The input -

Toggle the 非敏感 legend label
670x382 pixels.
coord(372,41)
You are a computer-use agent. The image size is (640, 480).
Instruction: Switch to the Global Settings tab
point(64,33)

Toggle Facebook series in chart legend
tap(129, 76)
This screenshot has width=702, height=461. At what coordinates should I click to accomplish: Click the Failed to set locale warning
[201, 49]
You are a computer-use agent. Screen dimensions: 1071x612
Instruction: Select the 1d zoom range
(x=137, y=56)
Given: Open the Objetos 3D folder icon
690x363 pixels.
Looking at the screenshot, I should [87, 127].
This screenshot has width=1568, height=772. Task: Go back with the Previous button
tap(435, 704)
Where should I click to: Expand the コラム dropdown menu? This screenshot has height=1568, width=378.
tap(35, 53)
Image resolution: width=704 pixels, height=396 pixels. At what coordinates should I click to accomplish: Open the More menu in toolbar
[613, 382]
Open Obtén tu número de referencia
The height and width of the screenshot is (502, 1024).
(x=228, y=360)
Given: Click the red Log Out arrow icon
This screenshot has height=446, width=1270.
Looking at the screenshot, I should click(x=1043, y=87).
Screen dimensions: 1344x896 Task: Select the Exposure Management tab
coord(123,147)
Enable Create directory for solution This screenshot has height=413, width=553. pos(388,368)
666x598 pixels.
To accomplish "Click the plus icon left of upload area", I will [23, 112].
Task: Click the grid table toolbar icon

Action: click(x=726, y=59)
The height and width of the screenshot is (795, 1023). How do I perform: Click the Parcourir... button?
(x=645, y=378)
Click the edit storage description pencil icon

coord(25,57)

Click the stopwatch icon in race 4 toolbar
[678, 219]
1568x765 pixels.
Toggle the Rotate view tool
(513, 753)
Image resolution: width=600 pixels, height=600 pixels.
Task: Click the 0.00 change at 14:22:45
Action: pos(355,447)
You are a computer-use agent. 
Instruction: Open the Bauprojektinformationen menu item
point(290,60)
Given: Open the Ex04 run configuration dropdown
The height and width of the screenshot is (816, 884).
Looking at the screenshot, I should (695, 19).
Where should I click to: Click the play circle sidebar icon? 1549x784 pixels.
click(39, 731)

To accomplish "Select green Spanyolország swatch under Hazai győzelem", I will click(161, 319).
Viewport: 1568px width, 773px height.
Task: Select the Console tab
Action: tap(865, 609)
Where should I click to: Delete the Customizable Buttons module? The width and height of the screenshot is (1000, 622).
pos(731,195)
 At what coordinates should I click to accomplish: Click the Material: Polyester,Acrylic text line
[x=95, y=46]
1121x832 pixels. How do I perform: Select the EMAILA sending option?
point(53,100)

Task brief - Reproduce the records exactly, keeping every line.

Reply -
Toggle the 非敏感 legend label
670x382 pixels.
coord(372,41)
You are a computer-use agent. The image size is (640, 480).
Instruction: Switch to the Global Settings tab
point(64,33)

Toggle Facebook series in chart legend
tap(129, 76)
This screenshot has width=702, height=461. At what coordinates should I click to accomplish: Click the Failed to set locale warning
[201, 49]
You are a computer-use agent. Screen dimensions: 1071x612
Instruction: Select the 1d zoom range
(x=137, y=56)
Given: Open the Objetos 3D folder icon
690x363 pixels.
Looking at the screenshot, I should [87, 127].
This screenshot has width=1568, height=772. Task: Go back with the Previous button
tap(435, 704)
Where should I click to: Expand the コラム dropdown menu? This screenshot has height=1568, width=378.
tap(35, 53)
Image resolution: width=704 pixels, height=396 pixels. At what coordinates should I click to accomplish: Open the More menu in toolbar
[613, 382]
Open Obtén tu número de referencia
The height and width of the screenshot is (502, 1024).
(x=228, y=360)
Given: Click the red Log Out arrow icon
This screenshot has height=446, width=1270.
Looking at the screenshot, I should click(x=1043, y=87).
Screen dimensions: 1344x896 Task: Select the Exposure Management tab
coord(123,147)
Enable Create directory for solution This screenshot has height=413, width=553. pos(388,368)
666x598 pixels.
To accomplish "Click the plus icon left of upload area", I will [23, 112].
Task: Click the grid table toolbar icon

Action: click(x=726, y=59)
The height and width of the screenshot is (795, 1023). How do I perform: Click the Parcourir... button?
(x=645, y=378)
Click the edit storage description pencil icon

coord(25,57)

Click the stopwatch icon in race 4 toolbar
[678, 219]
1568x765 pixels.
Toggle the Rotate view tool
(513, 753)
Image resolution: width=600 pixels, height=600 pixels.
Task: Click the 0.00 change at 14:22:45
Action: pos(355,447)
You are a computer-use agent. 
Instruction: Open the Bauprojektinformationen menu item
point(290,60)
Given: Open the Ex04 run configuration dropdown
The height and width of the screenshot is (816, 884).
Looking at the screenshot, I should (695, 19).
Where should I click to: Click the play circle sidebar icon? 1549x784 pixels.
click(39, 731)

To accomplish "Select green Spanyolország swatch under Hazai győzelem", I will click(161, 319).
Viewport: 1568px width, 773px height.
Task: Select the Console tab
Action: tap(865, 609)
Where should I click to: Delete the Customizable Buttons module? The width and height of the screenshot is (1000, 622).
pos(731,195)
 At what coordinates should I click to accomplish: Click the Material: Polyester,Acrylic text line
[x=95, y=46]
1121x832 pixels. How do I perform: Select the EMAILA sending option?
point(53,100)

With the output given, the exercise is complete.